Data Formulator 0.2 now supports working with large datasets, powered by the backend database!
Demonstration: Exploration of Metacritic's Best Games and Reviews - 2025
- This Kaggle dataset contains 13k+ games and 1.6M+ reviews of best games based on Metacritics reviews.
- Data source: https://www.kaggle.com/datasets/davutb/metacritic-games
- Exploration:
- What's the relation between user scores and critic scores?

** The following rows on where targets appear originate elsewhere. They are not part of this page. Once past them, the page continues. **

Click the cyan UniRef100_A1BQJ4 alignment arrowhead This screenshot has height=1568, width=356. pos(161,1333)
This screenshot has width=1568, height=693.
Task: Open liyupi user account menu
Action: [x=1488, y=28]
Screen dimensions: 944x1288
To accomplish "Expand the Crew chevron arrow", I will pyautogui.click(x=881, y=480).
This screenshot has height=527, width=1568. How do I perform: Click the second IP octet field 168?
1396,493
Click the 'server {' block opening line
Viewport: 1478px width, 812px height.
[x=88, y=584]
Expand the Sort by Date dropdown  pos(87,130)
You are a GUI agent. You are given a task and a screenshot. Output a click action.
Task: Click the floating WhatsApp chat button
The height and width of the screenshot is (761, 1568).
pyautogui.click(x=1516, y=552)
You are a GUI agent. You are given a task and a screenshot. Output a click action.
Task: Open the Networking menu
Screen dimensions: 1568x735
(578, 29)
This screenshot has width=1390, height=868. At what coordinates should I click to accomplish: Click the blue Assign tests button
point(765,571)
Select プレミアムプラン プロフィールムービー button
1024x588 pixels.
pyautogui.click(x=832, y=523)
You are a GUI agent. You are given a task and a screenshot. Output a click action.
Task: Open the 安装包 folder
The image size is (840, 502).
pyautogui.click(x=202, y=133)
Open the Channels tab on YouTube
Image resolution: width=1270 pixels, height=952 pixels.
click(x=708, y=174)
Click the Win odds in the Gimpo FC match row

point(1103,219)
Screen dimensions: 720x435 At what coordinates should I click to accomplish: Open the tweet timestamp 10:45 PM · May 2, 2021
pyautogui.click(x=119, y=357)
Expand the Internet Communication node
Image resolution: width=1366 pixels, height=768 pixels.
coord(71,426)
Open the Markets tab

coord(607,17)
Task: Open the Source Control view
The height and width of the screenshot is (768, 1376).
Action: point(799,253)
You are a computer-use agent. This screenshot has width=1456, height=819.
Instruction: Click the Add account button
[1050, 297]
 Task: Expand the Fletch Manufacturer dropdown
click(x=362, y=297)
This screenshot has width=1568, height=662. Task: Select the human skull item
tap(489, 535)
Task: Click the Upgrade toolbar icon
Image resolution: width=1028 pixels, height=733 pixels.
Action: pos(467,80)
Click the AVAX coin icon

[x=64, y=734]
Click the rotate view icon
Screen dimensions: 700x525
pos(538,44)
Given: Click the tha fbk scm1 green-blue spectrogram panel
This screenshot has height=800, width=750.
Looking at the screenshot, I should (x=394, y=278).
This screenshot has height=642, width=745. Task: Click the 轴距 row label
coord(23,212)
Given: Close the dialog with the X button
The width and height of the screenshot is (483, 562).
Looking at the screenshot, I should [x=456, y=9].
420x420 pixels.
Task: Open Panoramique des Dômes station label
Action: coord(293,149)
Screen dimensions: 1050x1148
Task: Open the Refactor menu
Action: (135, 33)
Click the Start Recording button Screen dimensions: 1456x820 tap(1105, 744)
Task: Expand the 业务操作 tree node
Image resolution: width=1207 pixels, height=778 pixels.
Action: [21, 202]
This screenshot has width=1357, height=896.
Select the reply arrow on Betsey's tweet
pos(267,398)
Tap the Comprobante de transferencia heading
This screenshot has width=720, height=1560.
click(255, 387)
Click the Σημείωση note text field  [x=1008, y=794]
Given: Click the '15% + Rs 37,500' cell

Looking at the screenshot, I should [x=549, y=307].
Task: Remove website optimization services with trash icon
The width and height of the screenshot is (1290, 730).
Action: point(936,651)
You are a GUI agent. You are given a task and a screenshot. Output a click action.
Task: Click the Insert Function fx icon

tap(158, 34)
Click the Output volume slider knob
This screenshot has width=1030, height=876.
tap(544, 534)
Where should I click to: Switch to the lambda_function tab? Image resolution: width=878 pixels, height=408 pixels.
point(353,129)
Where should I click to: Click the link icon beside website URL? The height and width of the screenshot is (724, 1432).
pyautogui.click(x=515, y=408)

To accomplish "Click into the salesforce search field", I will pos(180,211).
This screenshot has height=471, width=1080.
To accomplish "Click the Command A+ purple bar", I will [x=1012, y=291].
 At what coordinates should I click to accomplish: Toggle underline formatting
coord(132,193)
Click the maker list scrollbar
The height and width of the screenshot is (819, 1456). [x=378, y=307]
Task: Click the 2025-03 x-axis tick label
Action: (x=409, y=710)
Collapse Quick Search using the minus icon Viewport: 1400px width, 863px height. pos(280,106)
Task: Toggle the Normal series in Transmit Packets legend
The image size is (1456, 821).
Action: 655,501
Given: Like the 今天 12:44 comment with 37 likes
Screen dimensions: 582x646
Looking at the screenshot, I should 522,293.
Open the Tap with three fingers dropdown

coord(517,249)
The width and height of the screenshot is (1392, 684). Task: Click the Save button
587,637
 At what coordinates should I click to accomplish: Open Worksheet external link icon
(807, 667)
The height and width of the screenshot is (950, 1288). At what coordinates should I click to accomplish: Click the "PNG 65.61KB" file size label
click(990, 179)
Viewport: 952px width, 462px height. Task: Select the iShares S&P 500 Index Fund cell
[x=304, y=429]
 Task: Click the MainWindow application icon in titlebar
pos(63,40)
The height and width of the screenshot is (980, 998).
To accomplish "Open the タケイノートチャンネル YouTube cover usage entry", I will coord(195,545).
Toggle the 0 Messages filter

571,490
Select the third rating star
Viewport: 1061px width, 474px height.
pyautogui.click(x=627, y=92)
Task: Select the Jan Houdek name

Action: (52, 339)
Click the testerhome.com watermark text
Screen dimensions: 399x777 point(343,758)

- What are games where user reviews are really high but critic's scores are really low?
- How does the score distribution compare between critics and users?
df-demo-game-reviews.mp4
Release details: data visualization with large sized data.
Data Formulator integrates DuckDB as the backend local database to support data exploration with large datasets (million rows). It is also possible to connect external database with DuckDB, not all connection are supported at the moment, but that's the beginning!
- Upload large sized data to the local database, or connect to existing databases (mysql or postgres) to work with large data.
- A subset of sample data will be pulled to the frontend to explore, you can roll the dice 🎲 or sort the data by different columns to view different samples.
- Manage local database with the Database manager.
- Interaction with Data Formulator as usual:
- Use drag and drop to specify a chart, and Data Formulator can dynamically generate SQL query to fetch data to instantiate data. This process is quite fast!
- Specify new visualization fields / provide NL instructions as usual, and the newly introduced NL2SQL agents can generate SQL queries based on your instruction to prepare the data, and create visualizations.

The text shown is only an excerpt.